Tria lo dice chiaro e tondo:
“Nel Def è scritta nero su bianco la volontà dell’Italia di rispettare gli impegni presi sul contenimento di deficit e debito. Vale questo. E alla fine lo spread non potrà non tenerne conto”.
“Il nostro spread è oggettivamente eccessivo rispetto sia a quello di altri Paesi dell’euro sia rispetto ai fondamentali sottostanti dell’economia italiana. Detto questo, i suoi movimenti sono determinati dalla fiducia: nelle prospettive del Paese, nella credibilità della sua classe politica, nella stabilità delle sue scelte di politica economica. Noi dobbiamo lavorare per recuperare quella fiducia. A tutti i livelli”.

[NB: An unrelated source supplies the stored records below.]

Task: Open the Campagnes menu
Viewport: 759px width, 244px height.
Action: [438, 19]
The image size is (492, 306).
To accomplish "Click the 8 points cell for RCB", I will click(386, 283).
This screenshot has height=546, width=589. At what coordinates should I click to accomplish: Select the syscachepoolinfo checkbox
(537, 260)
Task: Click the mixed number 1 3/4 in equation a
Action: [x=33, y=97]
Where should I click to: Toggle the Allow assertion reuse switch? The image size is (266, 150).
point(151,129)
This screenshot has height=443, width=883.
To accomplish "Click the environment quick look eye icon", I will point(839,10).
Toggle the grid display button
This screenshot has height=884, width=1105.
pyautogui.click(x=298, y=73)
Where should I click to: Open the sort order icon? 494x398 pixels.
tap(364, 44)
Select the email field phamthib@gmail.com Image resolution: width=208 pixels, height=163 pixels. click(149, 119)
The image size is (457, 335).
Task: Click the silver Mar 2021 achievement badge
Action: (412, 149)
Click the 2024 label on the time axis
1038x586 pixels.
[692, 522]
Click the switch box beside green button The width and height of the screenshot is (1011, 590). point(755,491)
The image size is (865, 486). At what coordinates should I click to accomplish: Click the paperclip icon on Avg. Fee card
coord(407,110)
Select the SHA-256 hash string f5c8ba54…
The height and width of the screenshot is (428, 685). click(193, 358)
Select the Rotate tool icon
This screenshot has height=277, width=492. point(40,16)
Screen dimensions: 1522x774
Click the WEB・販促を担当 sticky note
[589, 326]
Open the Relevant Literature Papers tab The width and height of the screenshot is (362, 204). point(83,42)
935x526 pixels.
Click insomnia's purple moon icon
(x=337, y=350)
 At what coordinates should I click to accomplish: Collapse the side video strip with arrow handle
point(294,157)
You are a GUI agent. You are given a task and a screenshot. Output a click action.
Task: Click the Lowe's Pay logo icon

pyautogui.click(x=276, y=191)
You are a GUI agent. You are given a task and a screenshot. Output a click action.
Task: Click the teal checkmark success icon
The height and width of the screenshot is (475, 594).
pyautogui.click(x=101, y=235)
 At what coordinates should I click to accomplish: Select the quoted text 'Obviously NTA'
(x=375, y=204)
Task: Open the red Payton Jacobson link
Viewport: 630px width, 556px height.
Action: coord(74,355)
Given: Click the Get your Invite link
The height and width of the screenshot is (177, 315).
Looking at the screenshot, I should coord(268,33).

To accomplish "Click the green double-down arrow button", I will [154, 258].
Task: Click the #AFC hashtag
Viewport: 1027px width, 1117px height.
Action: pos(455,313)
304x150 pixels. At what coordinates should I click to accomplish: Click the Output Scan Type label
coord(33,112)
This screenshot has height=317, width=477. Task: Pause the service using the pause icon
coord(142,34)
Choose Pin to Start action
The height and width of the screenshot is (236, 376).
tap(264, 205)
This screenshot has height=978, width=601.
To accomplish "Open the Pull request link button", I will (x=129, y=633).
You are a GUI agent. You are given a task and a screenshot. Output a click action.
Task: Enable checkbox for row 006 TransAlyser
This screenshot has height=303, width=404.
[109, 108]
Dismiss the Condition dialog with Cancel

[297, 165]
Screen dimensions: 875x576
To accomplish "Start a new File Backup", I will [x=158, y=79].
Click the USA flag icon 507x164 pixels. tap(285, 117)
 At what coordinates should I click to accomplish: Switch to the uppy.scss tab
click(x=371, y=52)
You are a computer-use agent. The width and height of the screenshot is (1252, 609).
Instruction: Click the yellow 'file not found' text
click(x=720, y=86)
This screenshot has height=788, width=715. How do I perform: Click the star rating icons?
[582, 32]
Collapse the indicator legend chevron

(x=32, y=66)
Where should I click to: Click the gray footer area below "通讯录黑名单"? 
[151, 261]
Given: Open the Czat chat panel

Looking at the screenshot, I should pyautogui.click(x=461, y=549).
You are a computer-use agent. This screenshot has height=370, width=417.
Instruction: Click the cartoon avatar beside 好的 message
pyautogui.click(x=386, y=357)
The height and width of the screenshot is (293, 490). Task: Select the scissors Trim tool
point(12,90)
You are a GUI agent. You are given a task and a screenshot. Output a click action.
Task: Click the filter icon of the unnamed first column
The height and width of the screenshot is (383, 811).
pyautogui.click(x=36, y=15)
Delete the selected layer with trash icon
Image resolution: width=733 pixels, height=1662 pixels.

Alla domanda se l’Italia riuscirà a sistemare i propri conti senza dover subire una procedura di infrazione Ue, Tria afferma che “non è facile, lo ammetto, far quadrare l’equazione“, aggiungendo, comunque, che “ci riusciremo come già nell’autunno scorso, quando quasi nessuno ci credeva. Certo, bisognerà fare delle scelte, scelte politiche prima che economiche, perché non si può immaginare di poter rispettare gli impegni presi su deficit e debito e al tempo stesso abbassare le tasse e aumentare le spese. La scelta tra più spesa o meno tasse è una tipica scelta politica di fondo”.
A sentire Tria, dunque, il governo sarebbe impegnato a rispettare le regole imposte dall’Ue e a muoversi su un sentiero di contenimento di deficit e debito. Ma, in tutto questo, Salvini continua a sognare e a far sognare la flat tax a tutti, e non si trattiene dal riprendere lo shock fiscale lanciato negli Usa dal presidente Donald Trump:
“In Italia serve uno shock fiscale come quello di Trump – dice Salvini – L’unico modo di far correre l’Italia è quello di spalancare le porte del mondo del lavoro e di abbassare le tasse”. E sulla flat tax per tutti, rincara nuovamente la dose: “Una tassazione al 15% farebbe correre l’Italia: assunzioni, paesi stranieri verrebbero ad investire qui. Certo, non tutto per tutti adesso. Bisogna abbassare progressivamente le tasse anche perchè con i tagli in questi anni il debito è aumentato”.
Non proprio una dichiarazione che sembra preludere alla decisione dell’Italia di mettersi in riga. Di certo, in questi ultimi giorni di campagna elettorale, Salvini non ha certo dato l’impressione di pensare alla solidità dei suoi conti pubblici.